The 61-year-old head of the paramilitary Gendarmerie was promptly called to meet Prime Minister Tayyip Erdoğan and President Abdullah Gül on Friday and told he would be acting chief of the armed forces.
Özel now stands to get the job on a permanent basis, two years sooner than he might have expected, according to media reports that suggest Erdoğan had earmarked him to take over from General Işık Koşaner if he had retired as scheduled in 2013.
Instead Koşaner and the three service commanders requested early retirement in protest against what they saw as unjust prosecution cases against 250 retired and serving officers detained on charges related to various coup conspiracy cases.
Özel is now expected to be confirmed as the new chief of general staff for NATO's second largest military by the end of a four-day meeting of the Supreme Military Council (YAS) on Thursday.
Özel has stood apart throughout the confrontations between Erdoğan's ruling AK party, a socially conservative party with roots in political Islam, and the fervently secularist military.
He gathered positive reviews in the media for past comments that revealed a commitment to acting within the law, while other officers have been accused of brutal violations in a fight against a long-running Kurdish separatist insurgency.
"During my period of duty, we conducted the struggle against separatist terrorism totally within legal regulations," Özel said in a farewell speech when he stepped down as chief of the 2nd Army, based in the southeast province of Malatya.
"We did not allow any non-legal activity. To put it another way, we did not cover anything up. This gives me peace of mind," he said, in remarks that distanced his command from accusations of military misconduct elsewhere in the Kurdish conflict.
"VALUES OF THE REPUBLIC"
A reference to the law also popped up this weekend in Özel's farewell message to gendarmerie comrades, with a dutiful nod of respect to Mustafa Kemal Ataturk, the soldier-statesman who founded modern Turkey in 1923 out of the ashes of the Ottoman Empire.

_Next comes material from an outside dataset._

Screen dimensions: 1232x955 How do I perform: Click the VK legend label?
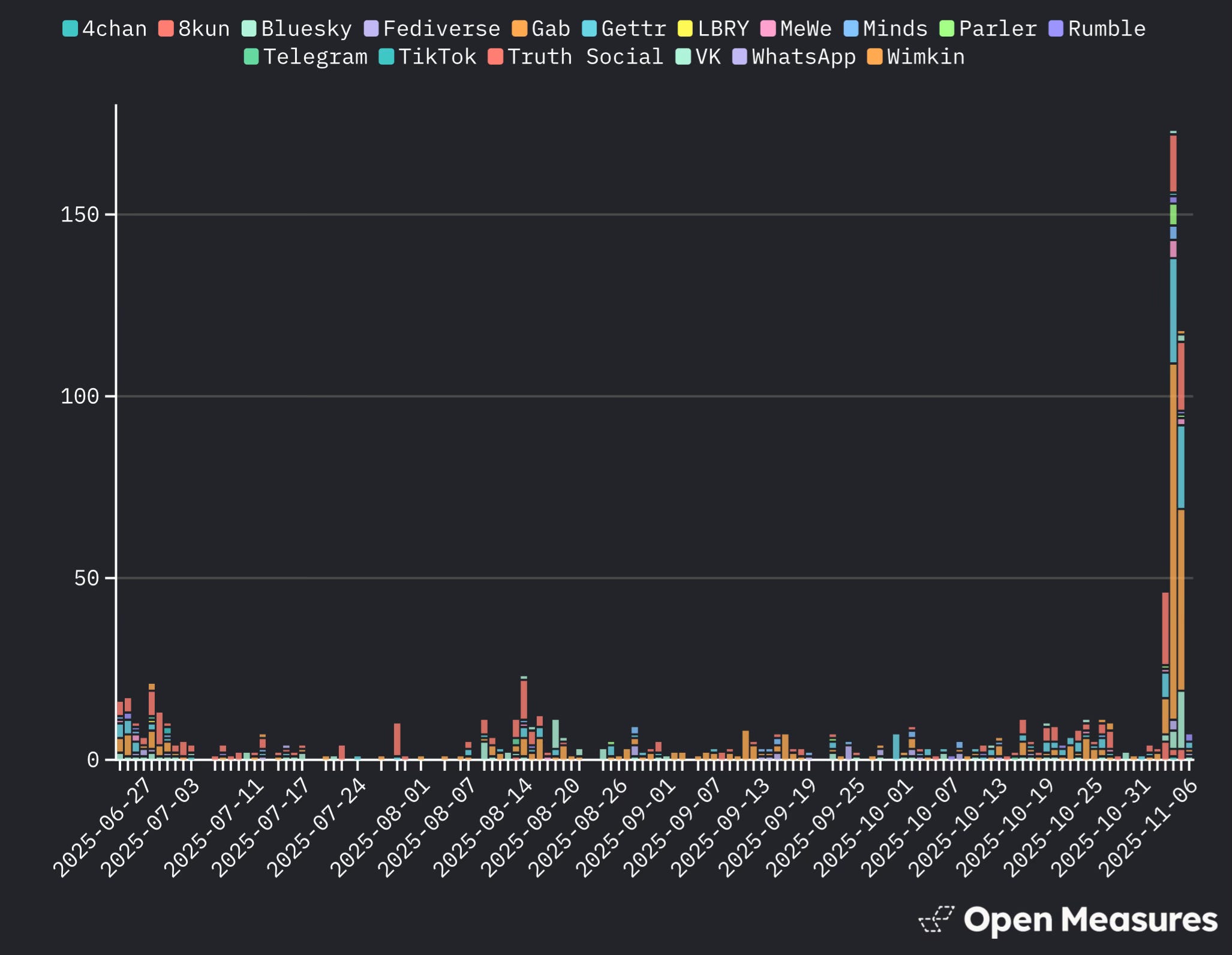point(708,57)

"In the words of our eternal chief commander Gazi Mustafa Kemal Ataturk, our gendarmerie is 'an army of law, an example of humility, sacrifice and self-denial, faithful to the homeland, nation and republic'," Özel wrote.

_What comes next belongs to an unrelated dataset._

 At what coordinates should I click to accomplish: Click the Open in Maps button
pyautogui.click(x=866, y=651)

He also said the gendarmerie was "bound to the values of the republic," values which have always put a heavy emphasis on the state's secularism.
Having overthrown three civilian governments between 1960 and 1980, and forced out an Islamist-led government in 1997, the military has had its power considerably reduced through reforms undertaken by Erdoğan aimed at strengthening democracy in Turkey to boost its chances of joining the European Union.

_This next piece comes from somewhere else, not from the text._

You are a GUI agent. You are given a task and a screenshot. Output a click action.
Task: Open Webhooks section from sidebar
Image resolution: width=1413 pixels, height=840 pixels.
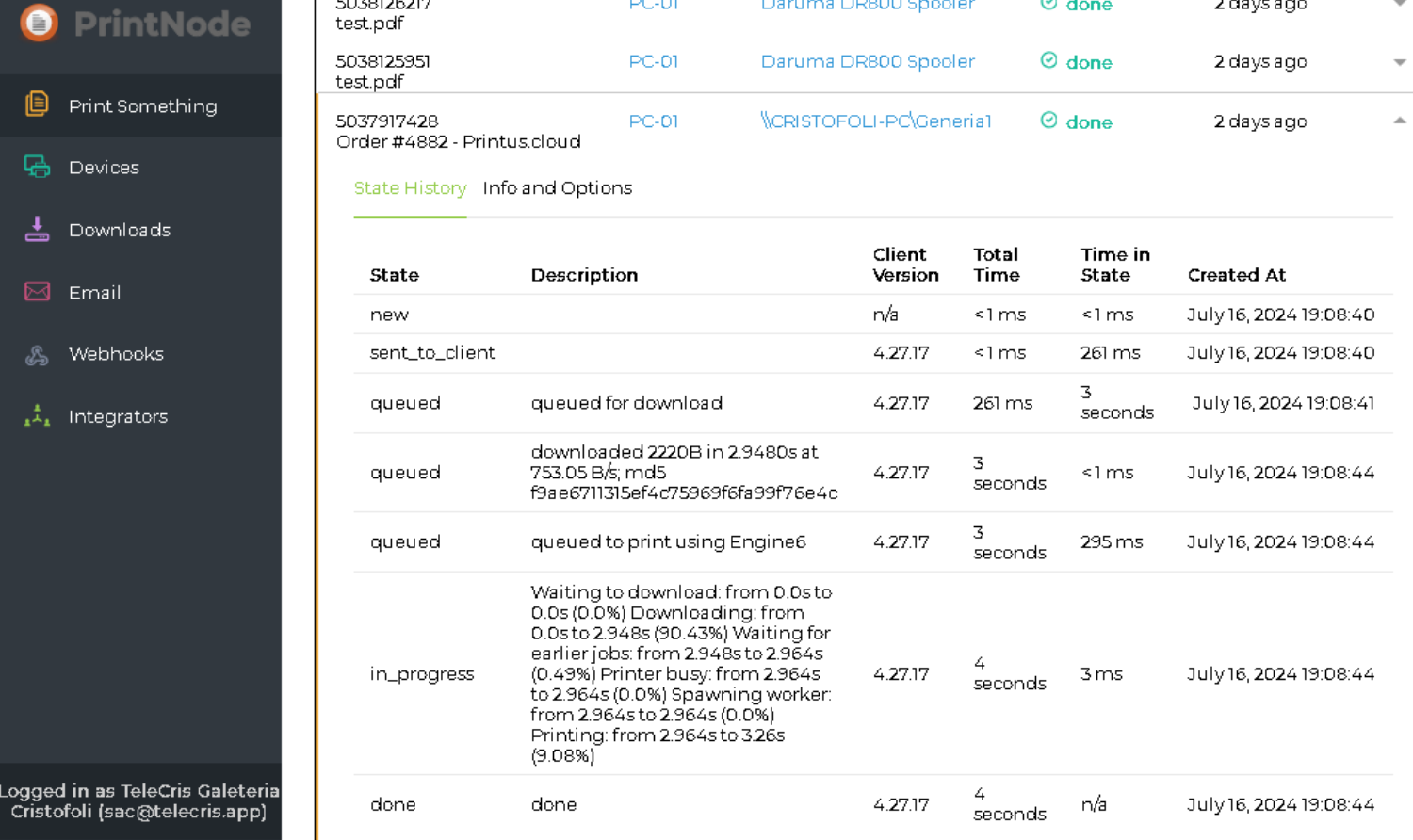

While the military appears to recognize that the Turkish public will not tolerate any return to the era of coups, several generals have failed to hide their disdain for the ruling AK Party's leaders.
But Özel has avoided being drawn in to politics.
According to media reports, Özel did not join General Koşaner and the head of the ground forces in visiting officers jailed in the "Sledgehammer" investigation on February 20.
"There has now been a mass resignation but he didn't take part, because he is his own man," said military expert Namik Cinar, who studied with Özel at military school.
"He will not be the government's man either. He is a man of duty," Cinar was quoted as saying.
According to the General Staff website, Özel, born in 1950, was previously commander of Turkey's Aegean Army from 2007-2008 and head of the 2nd Army from 2008-2010, before becoming gendarmerie commander in August 2010.